You knew this day would come.
At least you hoped that it would.
After years of keeping papers and drawings created by your daughters when they were in elementary school, you had exactly the pictures and the words to match the event you wanted to create for your older daughter who was now graduating with a Bachelor of Science in Nursing. As a college athlete, she had spent many hours a week working out in a chalky gym. She had been injured, she had recapped, and she had been injured again. When she finally found herself in the first line up of her freshman year and on the travel team heading across the country she was thrilled. On her second event, however, she landed wrong and again injured her ankle that had been surgically repaired two years earlier. Even with the injury she completed her balance beam, routine, staying on and scoring the highest mark for her college. Another surgery followed, however, and again she found herself doing range of motion testing and using physical therapy tools in the process to get back into the line up. It often took much of a calendar year to get back to where she wanted to be, but the four year college experience culminated in a great senior season.
As a result of all the injuries and work with physical therapy equipment and conversations about pain thresholds, it was no surprise that she went away to college thinking that she would end up in physical therapy school. In the end, however, she shifted her goals and decided to pursue a one year accelerated nursing degree which could take quick advantage of the Bachelor of Arts she had earned in biology while competing as a gymnast.
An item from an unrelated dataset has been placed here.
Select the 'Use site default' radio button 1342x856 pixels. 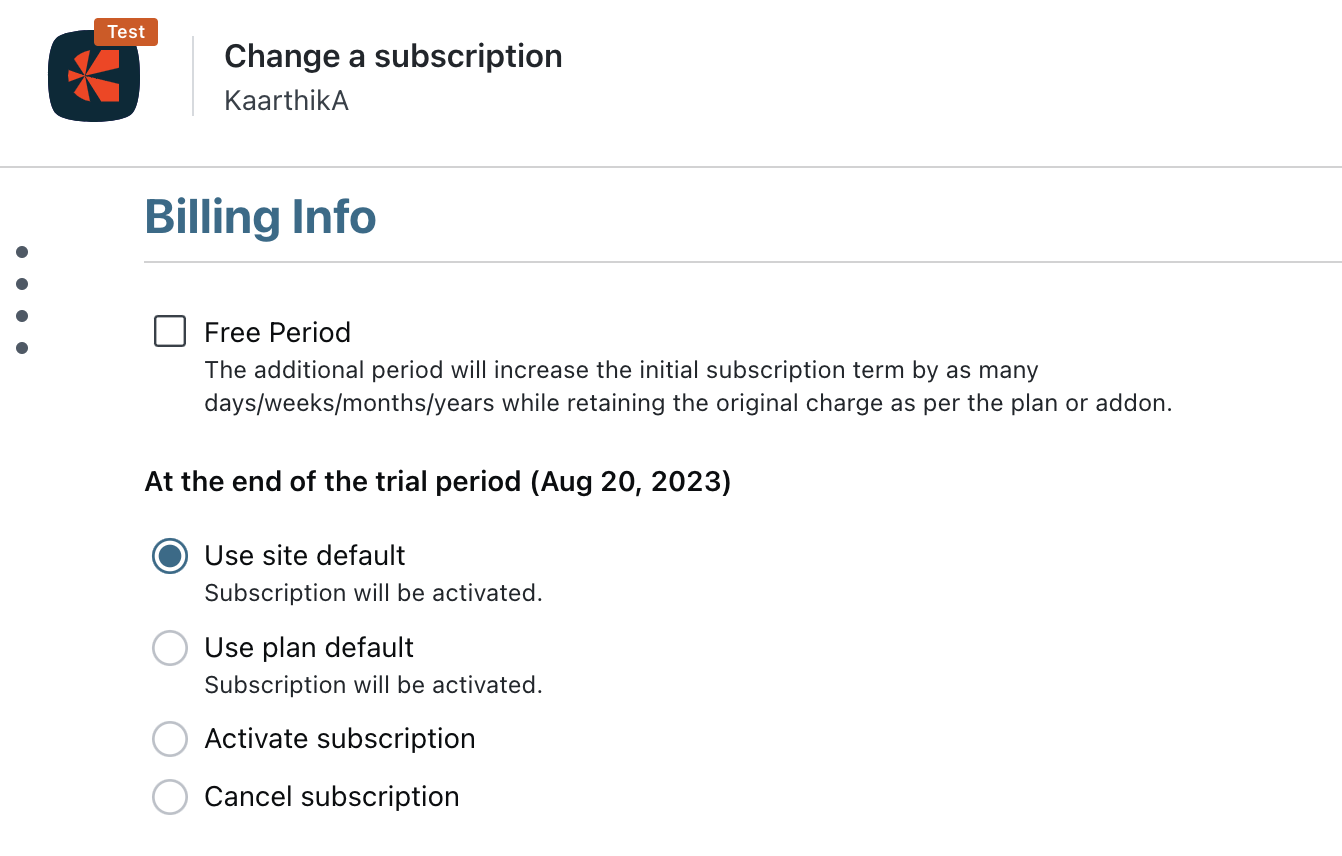[170, 556]
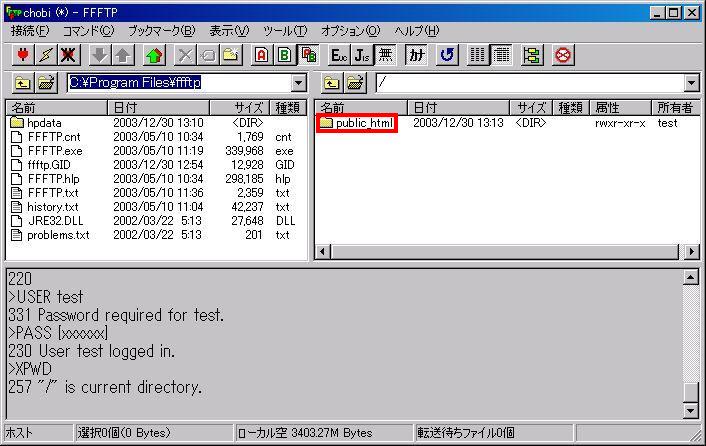Sort local files by サイズ column header
Viewport: 706px width, 446px height.
click(x=248, y=107)
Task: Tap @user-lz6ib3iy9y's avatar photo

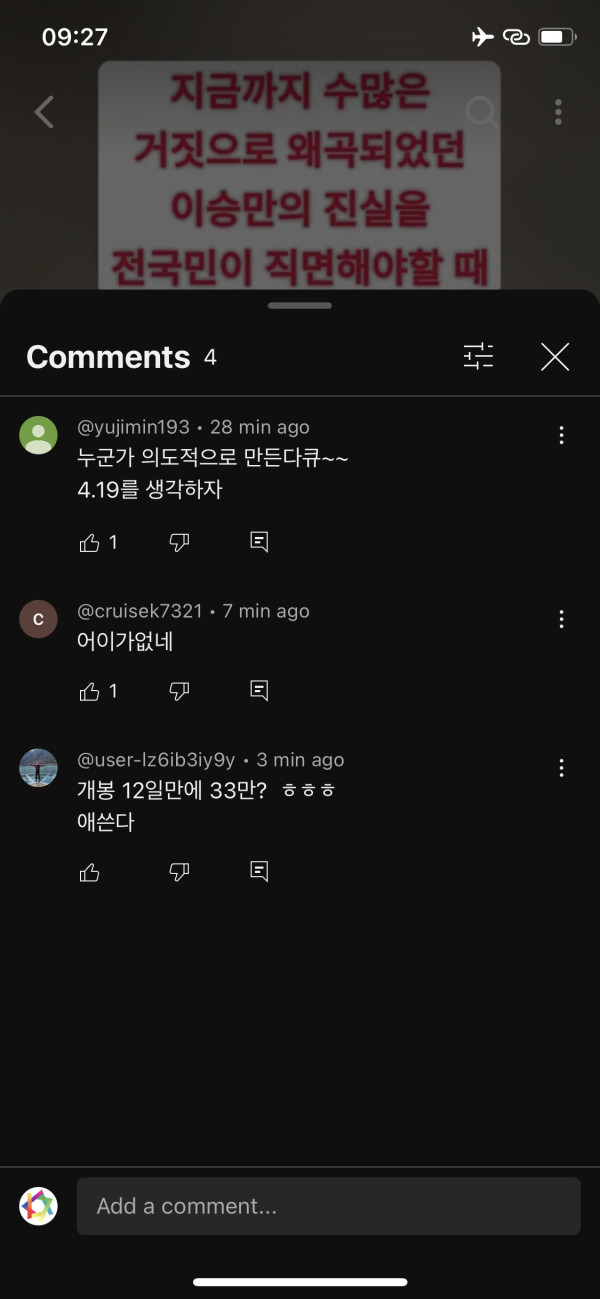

The World Needs More Health Care Workers
When it came time to celebrate this second graduation in less a little more than 12 months, you were quick to sift through the papers and find some of the stories she had written in elementary school about her hours in the gym and her days at the physical therapy clinic. In one of the drawings she had made she even went into detail explaining how the therapist’s manual muscle testing device helped her recover faster than she would have on her own. Her hometown physical therapist, who was by now a family friend, marveled at that drawing of the manual muscle testing device and remembered exactly how long it took him to answer all of the questions your young daughter had. He explained that even at a young age she wanted to know the exact names of the muscles she was hoping to strengthen, as well as understand how the manual muscle testing device would help achieve that goal.
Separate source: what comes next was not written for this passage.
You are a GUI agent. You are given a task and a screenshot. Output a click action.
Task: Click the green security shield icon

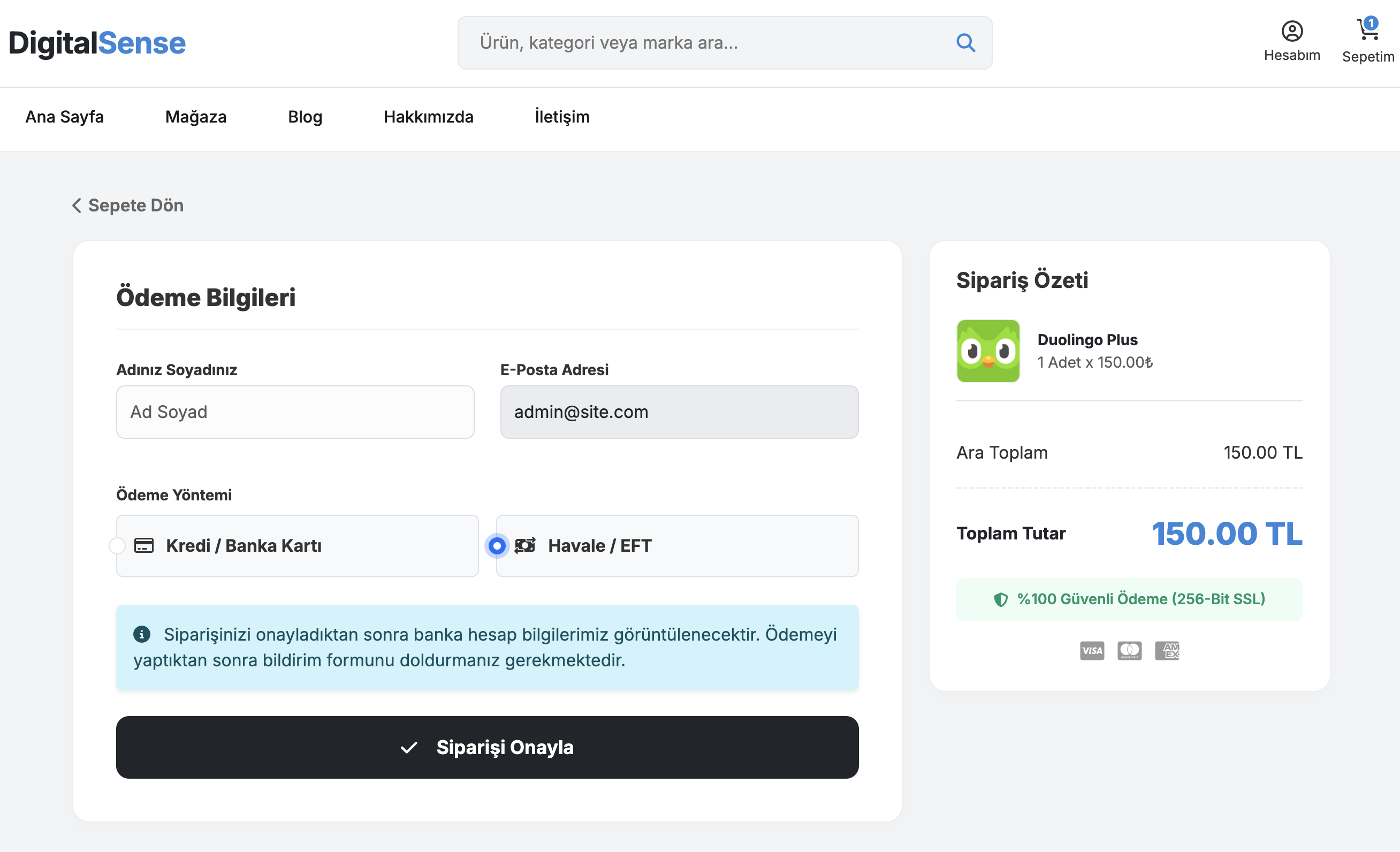click(1001, 599)
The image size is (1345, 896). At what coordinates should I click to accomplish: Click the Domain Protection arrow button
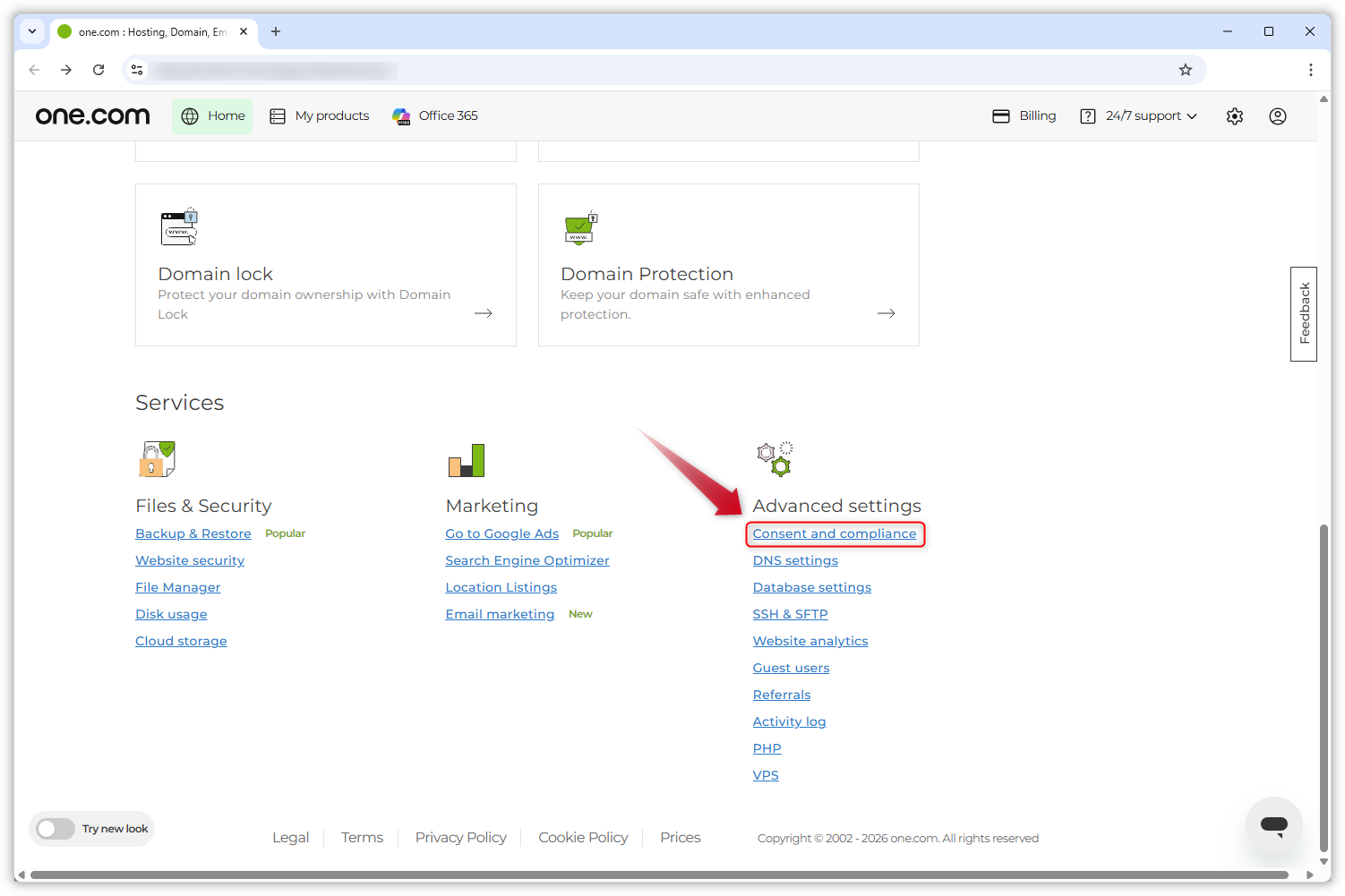(x=886, y=313)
When she was first learning about science and the human body she would spend hours creating elaborate drawings of different parts of the human body and its more than 650 muscles. If she would have gone to PT school she would have had a real head start on the exhaustive learning on muscles and their insertions and other details. In the end, however, she decided that a pediatric nurse was a more true calling for her and the fact that you had saved her written stories and carefully crafted drawings from her younger years was a great part of the celebration.
The latest career research indicates that there are approximately 200,000 physical therapists employed in the U.S. with an additional 60,000 projected to be added to the workforce in coming years. This number, however, pales in comparison to the millions of nurses. Your daughter loves the field of nursing and hopes to eventually become a nurse practitioner. This day, though, was about honoring her current achievements and recognizing her start in the health care field. From bedside nursing to the protocols for using manual muscle testing devices, the health care field is vast and you are proud of the fact that your daughter will be joining this noble profession.
You have kept papers for years, but everyone in your family was glad when they were able to revisit her elementary age fascination with her future career.